Requests for Judicial Notice
Moore requests judicial notice of seven court records and the fact that in 2022, Plaintiff 2444 Fourth Street, LLC filed a demurrer to Moore’s complaint in Moore v. 2444 Fourth Street LLC, Los Angeles Superior Court Case No. 22SMCV00519 based upon issue preclusion. Moore’s request is GRANTED pursuant to Evidence Code section 452, subdivision (d).

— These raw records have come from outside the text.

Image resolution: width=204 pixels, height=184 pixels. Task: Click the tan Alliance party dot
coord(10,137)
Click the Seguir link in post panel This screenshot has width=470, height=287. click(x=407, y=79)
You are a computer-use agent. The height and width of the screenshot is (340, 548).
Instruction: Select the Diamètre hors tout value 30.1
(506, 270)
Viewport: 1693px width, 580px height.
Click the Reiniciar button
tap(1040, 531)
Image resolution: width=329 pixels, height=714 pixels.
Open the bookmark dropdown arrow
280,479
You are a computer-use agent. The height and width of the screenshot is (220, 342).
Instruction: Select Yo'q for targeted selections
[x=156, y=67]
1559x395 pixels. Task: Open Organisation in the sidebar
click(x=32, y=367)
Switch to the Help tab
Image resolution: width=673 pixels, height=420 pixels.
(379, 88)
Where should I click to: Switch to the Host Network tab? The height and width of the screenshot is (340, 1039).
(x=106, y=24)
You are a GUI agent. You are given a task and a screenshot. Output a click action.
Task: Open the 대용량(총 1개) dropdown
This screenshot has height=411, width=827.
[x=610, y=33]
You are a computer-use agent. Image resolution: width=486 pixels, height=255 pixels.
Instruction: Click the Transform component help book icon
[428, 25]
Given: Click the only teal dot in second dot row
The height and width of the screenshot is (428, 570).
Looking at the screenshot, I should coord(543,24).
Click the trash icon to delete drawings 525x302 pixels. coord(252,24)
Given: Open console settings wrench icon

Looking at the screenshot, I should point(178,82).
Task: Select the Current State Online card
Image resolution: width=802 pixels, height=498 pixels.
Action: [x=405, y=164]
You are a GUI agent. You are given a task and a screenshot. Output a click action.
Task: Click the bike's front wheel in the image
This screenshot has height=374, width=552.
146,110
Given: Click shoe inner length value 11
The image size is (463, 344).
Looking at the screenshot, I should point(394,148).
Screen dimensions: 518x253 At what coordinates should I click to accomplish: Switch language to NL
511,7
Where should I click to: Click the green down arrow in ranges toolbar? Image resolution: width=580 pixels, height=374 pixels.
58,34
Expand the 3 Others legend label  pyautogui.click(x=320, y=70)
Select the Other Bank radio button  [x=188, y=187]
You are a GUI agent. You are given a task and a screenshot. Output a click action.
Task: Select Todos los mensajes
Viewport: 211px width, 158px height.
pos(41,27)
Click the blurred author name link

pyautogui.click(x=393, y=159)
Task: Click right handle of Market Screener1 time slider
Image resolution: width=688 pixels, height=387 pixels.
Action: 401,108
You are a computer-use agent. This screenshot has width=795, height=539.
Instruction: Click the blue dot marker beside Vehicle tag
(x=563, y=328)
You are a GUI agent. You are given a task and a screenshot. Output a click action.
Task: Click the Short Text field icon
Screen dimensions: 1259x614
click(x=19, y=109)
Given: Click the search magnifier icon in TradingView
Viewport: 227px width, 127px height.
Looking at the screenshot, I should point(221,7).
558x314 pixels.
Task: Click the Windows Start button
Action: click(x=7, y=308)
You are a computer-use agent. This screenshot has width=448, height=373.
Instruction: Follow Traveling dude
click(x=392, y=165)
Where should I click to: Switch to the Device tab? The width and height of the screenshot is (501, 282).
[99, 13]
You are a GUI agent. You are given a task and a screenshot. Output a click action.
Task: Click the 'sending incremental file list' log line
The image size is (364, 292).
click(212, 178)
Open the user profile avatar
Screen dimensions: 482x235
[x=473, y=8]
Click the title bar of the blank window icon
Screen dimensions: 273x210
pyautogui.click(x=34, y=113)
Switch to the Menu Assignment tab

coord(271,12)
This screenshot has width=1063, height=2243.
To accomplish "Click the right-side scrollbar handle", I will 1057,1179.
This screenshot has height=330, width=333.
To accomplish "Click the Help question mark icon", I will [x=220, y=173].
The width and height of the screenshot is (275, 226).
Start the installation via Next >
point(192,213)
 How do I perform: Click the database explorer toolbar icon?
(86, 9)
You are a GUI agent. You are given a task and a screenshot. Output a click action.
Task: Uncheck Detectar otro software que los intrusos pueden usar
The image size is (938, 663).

Perez and Daniels, Fine, Israel, Schonbuch & Lebovits, LLP request judicial notice of the Department of Real Estate Final Subdivision Public Report, dated March 9, 2022, and five court records. Perez and Daniels, Fine, Israel, Schonbuch & Lebovits, LLP’s request is GRANTED pursuant to Evidence Code section 452, subdivisions (d) and (h).
Factual Background
Plaintiff Susan Jeffers is the manager and only member of Plaintiff 2444 Fourth Street, LLC, who owns the condominium unit at 2444 Fourth Street #5 in Santa Monica. (Compl. ¶¶ 2-4.) In April 23, 2014, Defendant Geronimo Perez and his former law firm were retained to represent Jeffers in a probate action (Los Angeles Superior Court Case No. BP120623); at the time, Jeffers was the former trustee of the 1987 Revocable Intervivos Trust of Charles M. Edwards u/t/d January 25, 1987, whose primary asset was the unit at 2444 Fourth Street #5. (Compl. ¶¶ 10-11.) Plaintiff was also a beneficiary of the trust with her three brothers. (Compl. ¶ 11.) During this representation, Perez obtained confidential information related to Jeffers’ finances, the LLC, and the unit. (Compl. ¶ 12.) Perez negotiated a settlement in the probate action, which allows Jeffers to receive sole membership interest in the LLC as her only distributive share of the trust. (Compl. ¶ 13.) On October 15, 2014, the other parties in the probate action transferred 100% of their membership interests to Jeffers, and on March 11, 2015, Perez withdrew as Jeffers’ counsel. (Compl. ¶¶ 14-15.) In 2013, Defendant Larry Moore filed a lawsuit (Moore v. 2444 Fourth Street LLC, Los Angeles Superior Court Case No. SC121224), wherein Moore claimed he had the legal right to purchase the unit (Compl. ¶¶ 16-17), and in January 2018, Moore filed a second lawsuit (Moore v. 2444 Fourth Street LLC, Los Angeles Superior Court Case No. SC128726), again claiming that he had the legal right to purchase the unit (Compl. ¶ 18). In 2020, both actions were tried together with an ultimate judgment against Moore. (Compl. ¶ 19.) On April 11, 2022, Moore filed a third lawsuit, where was he was represented by Perez and Defendant Daniels, Fine, Israel, Schonbuch & Lebovits, LLP. (Compl. ¶¶ 21-22.) Plaintiffs alleges malicious prosecution on the ground that no reasonable attorney would have thought a third lawsuit was tenable (Compl. ¶ 24); breach of fiduciary duty based on the prior attorney-client relationship between Jeffers and Perez (Compl. ¶ 74); financial elder abuse by Moore for impairing Jeffers’ real property rights (Compl. ¶¶ 102-104); attempted extortion by the firm and Perez based on allegations that Jeffers had committed tax fraud so they would not file this action (Compl. ¶¶ 112-115); and negligence by all Defendants (Compl. ¶ 128).
Legal Standard
The California legislature has authorized a special motion to strike that may be filed in lawsuits that seek to “chill the valid exercise of the constitutional rights of freedom of speech and petition for the redress of grievances.” (Code Civ. Proc., § 425.16, subd. (a).) Code of Civil Procedure section 425.16, subdivision (b)(1), provides:
A cause of action against a person arising from any act of that person in furtherance of the person’s right of petition or free speech under the United States Constitution or the California Constitution in connection with a public issue shall be subject to a special motion to strike, unless the court determines that the plaintiff has established that there is a probability that the plaintiff will prevail on the claim.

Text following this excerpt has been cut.